A historical analysis of single-stage γ knife radiosurgical treatment for large arteriovenous malformations: evolution and outcomes.
Acta Neurochir (Wien) 2012;
154:383-94. [PMID:
22173687 DOI:
10.1007/s00701-011-1245-5]
[Citation(s) in RCA: 21] [Impact Index Per Article: 1.8] [Reference Citation Analysis] [Abstract] [Track Full Text] [Journal Information] [Subscribe] [Scholar Register] [Received: 08/02/2011] [Accepted: 11/25/2011] [Indexed: 10/14/2022]
Abstract
BACKGROUND
Large arteriovenous malformations (AVMs) remain challenging and difficult to treat, reflected by evolving strategies developed from simple radiosurgical plans, to encompass embolization and, recently, staged volume treatments.
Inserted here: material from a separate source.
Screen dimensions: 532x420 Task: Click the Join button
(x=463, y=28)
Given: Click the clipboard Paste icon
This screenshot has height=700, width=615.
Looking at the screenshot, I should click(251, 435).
To establish a baseline for future practice, we reviewed our clinical experience.
METHOD
The outcomes for 492 patients (564 treatments) with AVMs >10 cm(3) treated by single-stage radiosurgery were retrospectively analysed in terms of planning, previous embolization and size.
RESULTS
Twenty-eight percent of the patients presented with haemorrhage at a median age of 29 years (range: 2-75). From 1986 to 1993 (157 patients) plans were simplistic, based on angiography using a median of 2 isocentres and a marginal dose of 23 Gy covering 45-70% of the AVM (median volume 15.7 cm(3)). From 1994 to 2000 (225 patients) plans became more sophisticated, a median of 5 isocentres was used, covering 64-95% of the AVM (14.6 cm(3)), with a marginal dose of 21 Gy. Since 2000, MRI has been used with angiography to plan for 182 patients. Median isocentres increased to 7 with similar coverage (62-94%) of the AVM (14.3 cm(3)) and marginal dose of 21 Gy. Twenty-seven percent, 30% and 52% of patients achieved obliteration at 4 years, respectively. The proportion of prior embolization increased from 9% to 44% during the study. Excluding the embolized patients, improvement in planning increased obliteration rates from 28% to 36% and finally 63%. Improving treatment plans did not significantly decrease the rate of persisting radiation-induced side effects (12-16.5%). Complication rate rose with increasing size. One hundred and twenty-three patients underwent a second radiosurgical treatment, with a 64% obliteration rate, and mild and rare complications (6%).
CONCLUSIONS
Better visualization of the nidus with multimodality imaging improved obliteration rates without changing morbidity. Our results support the view that prior embolization can make interpretation of the nidus more difficult, reducing obliteration rate. It will be important to see how results of staged volume radiosurgery compare with this historical material.